The number of oncogeriatric patients with non-small cell lung cancer (NSCLC) is expected to increase in the next decades.
We used the French Society of Thoracic and Cardiovascular Surgery database Epithor that includes information on > 140,000 procedures from 98 institutions. We prospectively collected data from January 2004 to December 2008 on 1,969 patients aged ≥ 70 years with NSCLC stage I or II and matched them with 1,969 control subjects aged < 70 years for sex, American Society of Anesthesia score, performance status, and FEV1. Surgical treatment and postoperative outcomes were compared between the two age groups.
The absence of radical lymphadenectomy was more frequent in the older patients (14%, n = 269) than in the younger patients (9%, n = 170) (P < .0001). There was no significant difference in type of resection between older and younger patients, respectively (pneumonectomy, 8% [n = 164] vs 11% [n = 216]; lobectomy, 79% [n = 1,559] vs 77% [n = 1,521]; bilobectomy, 4% [n = 88] vs 5% [n = 97]; sublobar resection, 7% [n = 143] vs 6% [n = 118]; P = .08). Differences in number (P = .07) and severity (P = .69) of complications were not significant. Postoperative mortality was higher in elderly patients at every end point (30-day mortality, 3.6% [n = 70] vs 2.2% [n = 43] [P = .01]; 60-day mortality, 4.1% [n = 80] vs 2.4% [n = 47] [P = .003]; 90-day mortality, 4.7% [n = 93] vs 2.5% [n = 50] [P = .0002]).
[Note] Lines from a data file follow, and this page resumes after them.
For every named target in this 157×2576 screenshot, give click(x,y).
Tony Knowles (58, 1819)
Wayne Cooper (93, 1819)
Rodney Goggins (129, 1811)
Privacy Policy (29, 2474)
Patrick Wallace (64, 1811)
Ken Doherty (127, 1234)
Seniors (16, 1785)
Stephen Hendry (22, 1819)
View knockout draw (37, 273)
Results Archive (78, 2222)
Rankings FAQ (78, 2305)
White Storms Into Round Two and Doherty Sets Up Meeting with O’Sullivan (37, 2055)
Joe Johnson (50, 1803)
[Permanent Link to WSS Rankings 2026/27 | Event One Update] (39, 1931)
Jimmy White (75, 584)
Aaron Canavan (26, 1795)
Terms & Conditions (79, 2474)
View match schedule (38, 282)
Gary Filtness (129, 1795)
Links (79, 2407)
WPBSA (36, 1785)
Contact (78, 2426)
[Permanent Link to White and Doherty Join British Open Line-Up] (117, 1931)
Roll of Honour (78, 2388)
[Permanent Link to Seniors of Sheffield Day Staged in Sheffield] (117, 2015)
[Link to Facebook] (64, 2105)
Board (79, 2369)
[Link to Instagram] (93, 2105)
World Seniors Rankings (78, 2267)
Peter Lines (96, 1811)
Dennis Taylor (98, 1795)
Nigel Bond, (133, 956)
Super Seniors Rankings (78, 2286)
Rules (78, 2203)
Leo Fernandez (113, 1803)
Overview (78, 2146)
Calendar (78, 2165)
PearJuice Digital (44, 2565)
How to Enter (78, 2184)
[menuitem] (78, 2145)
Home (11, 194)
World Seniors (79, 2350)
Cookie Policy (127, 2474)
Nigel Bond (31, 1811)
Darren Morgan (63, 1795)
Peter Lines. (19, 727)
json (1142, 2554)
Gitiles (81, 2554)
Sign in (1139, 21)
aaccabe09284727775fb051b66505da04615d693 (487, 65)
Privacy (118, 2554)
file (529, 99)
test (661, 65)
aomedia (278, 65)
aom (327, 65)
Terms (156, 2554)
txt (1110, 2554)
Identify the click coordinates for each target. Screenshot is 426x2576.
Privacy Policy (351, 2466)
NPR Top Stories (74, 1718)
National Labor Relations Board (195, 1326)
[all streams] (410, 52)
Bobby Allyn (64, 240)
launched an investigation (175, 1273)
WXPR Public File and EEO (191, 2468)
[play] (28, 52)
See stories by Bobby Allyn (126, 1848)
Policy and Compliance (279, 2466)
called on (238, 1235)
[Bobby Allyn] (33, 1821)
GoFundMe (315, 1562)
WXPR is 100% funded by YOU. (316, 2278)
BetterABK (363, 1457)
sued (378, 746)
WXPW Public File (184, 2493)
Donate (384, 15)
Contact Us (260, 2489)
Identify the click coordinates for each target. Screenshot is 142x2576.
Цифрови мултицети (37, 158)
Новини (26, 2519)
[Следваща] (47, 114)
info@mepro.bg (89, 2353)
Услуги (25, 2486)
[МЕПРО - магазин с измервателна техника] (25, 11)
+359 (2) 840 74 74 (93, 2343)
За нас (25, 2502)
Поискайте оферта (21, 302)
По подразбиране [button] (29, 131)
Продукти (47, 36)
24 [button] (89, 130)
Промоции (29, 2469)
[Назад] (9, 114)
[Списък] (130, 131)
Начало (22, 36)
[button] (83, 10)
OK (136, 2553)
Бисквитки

Elderly patients with NSCLC should not be denied pulmonary resection on the basis of chronologic age alone. Among patients aged ≥ 70 years, 90-day mortality compared acceptably with mortality among younger matched patients. Additionally, the data show that for older patients, a 90-day mortality better represents their real mortality risk than 30- or 60-day figures. Our contemporary, multiinstitutional data importantly reveal that elderly patients, compared with their younger counterparts, do not have increased morbidity, incidence, or severity after pulmonary resection.